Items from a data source
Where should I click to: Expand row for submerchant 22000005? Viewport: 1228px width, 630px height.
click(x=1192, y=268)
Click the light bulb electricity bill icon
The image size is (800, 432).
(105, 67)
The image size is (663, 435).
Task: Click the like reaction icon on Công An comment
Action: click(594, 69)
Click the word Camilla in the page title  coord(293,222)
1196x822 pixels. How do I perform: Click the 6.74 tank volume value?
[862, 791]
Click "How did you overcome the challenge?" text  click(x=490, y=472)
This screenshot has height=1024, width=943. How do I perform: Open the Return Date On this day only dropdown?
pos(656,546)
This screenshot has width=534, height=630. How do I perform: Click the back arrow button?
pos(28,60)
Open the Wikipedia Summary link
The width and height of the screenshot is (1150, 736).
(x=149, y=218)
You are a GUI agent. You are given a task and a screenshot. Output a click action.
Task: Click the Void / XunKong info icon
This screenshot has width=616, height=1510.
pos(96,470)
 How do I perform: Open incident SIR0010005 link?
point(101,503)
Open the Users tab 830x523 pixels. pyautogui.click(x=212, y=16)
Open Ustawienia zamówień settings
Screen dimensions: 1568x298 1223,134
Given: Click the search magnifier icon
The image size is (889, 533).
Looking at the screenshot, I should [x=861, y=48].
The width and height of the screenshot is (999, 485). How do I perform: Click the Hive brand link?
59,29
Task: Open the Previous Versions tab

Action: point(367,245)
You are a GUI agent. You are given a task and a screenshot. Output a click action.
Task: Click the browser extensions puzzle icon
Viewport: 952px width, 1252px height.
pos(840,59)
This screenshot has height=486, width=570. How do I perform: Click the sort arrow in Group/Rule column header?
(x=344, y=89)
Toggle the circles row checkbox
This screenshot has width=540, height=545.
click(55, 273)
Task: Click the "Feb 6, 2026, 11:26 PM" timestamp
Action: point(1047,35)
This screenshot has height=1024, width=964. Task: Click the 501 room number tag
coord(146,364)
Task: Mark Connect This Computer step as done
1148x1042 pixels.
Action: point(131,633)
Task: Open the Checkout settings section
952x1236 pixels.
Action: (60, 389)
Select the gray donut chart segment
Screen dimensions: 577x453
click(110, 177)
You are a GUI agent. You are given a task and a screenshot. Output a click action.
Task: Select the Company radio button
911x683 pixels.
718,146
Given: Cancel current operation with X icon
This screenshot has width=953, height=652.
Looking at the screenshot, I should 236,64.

* Instructions for the task
Can you restate every record above word for word?

* Output
Where should I click to: Expand row for submerchant 22000005? Viewport: 1228px width, 630px height.
click(x=1192, y=268)
Click the light bulb electricity bill icon
The image size is (800, 432).
(105, 67)
The image size is (663, 435).
Task: Click the like reaction icon on Công An comment
Action: click(594, 69)
Click the word Camilla in the page title  coord(293,222)
1196x822 pixels. How do I perform: Click the 6.74 tank volume value?
[862, 791]
Click "How did you overcome the challenge?" text  click(x=490, y=472)
This screenshot has height=1024, width=943. How do I perform: Open the Return Date On this day only dropdown?
pos(656,546)
This screenshot has width=534, height=630. How do I perform: Click the back arrow button?
pos(28,60)
Open the Wikipedia Summary link
The width and height of the screenshot is (1150, 736).
(x=149, y=218)
You are a GUI agent. You are given a task and a screenshot. Output a click action.
Task: Click the Void / XunKong info icon
This screenshot has width=616, height=1510.
pos(96,470)
 How do I perform: Open incident SIR0010005 link?
point(101,503)
Open the Users tab 830x523 pixels. pyautogui.click(x=212, y=16)
Open Ustawienia zamówień settings
Screen dimensions: 1568x298 1223,134
Given: Click the search magnifier icon
The image size is (889, 533).
Looking at the screenshot, I should [x=861, y=48].
The width and height of the screenshot is (999, 485). How do I perform: Click the Hive brand link?
59,29
Task: Open the Previous Versions tab

Action: point(367,245)
You are a GUI agent. You are given a task and a screenshot. Output a click action.
Task: Click the browser extensions puzzle icon
Viewport: 952px width, 1252px height.
pos(840,59)
This screenshot has height=486, width=570. How do I perform: Click the sort arrow in Group/Rule column header?
(x=344, y=89)
Toggle the circles row checkbox
This screenshot has width=540, height=545.
click(55, 273)
Task: Click the "Feb 6, 2026, 11:26 PM" timestamp
Action: point(1047,35)
This screenshot has height=1024, width=964. Task: Click the 501 room number tag
coord(146,364)
Task: Mark Connect This Computer step as done
1148x1042 pixels.
Action: point(131,633)
Task: Open the Checkout settings section
952x1236 pixels.
Action: (60, 389)
Select the gray donut chart segment
Screen dimensions: 577x453
click(110, 177)
You are a GUI agent. You are given a task and a screenshot. Output a click action.
Task: Select the Company radio button
911x683 pixels.
718,146
Given: Cancel current operation with X icon
This screenshot has width=953, height=652.
Looking at the screenshot, I should 236,64.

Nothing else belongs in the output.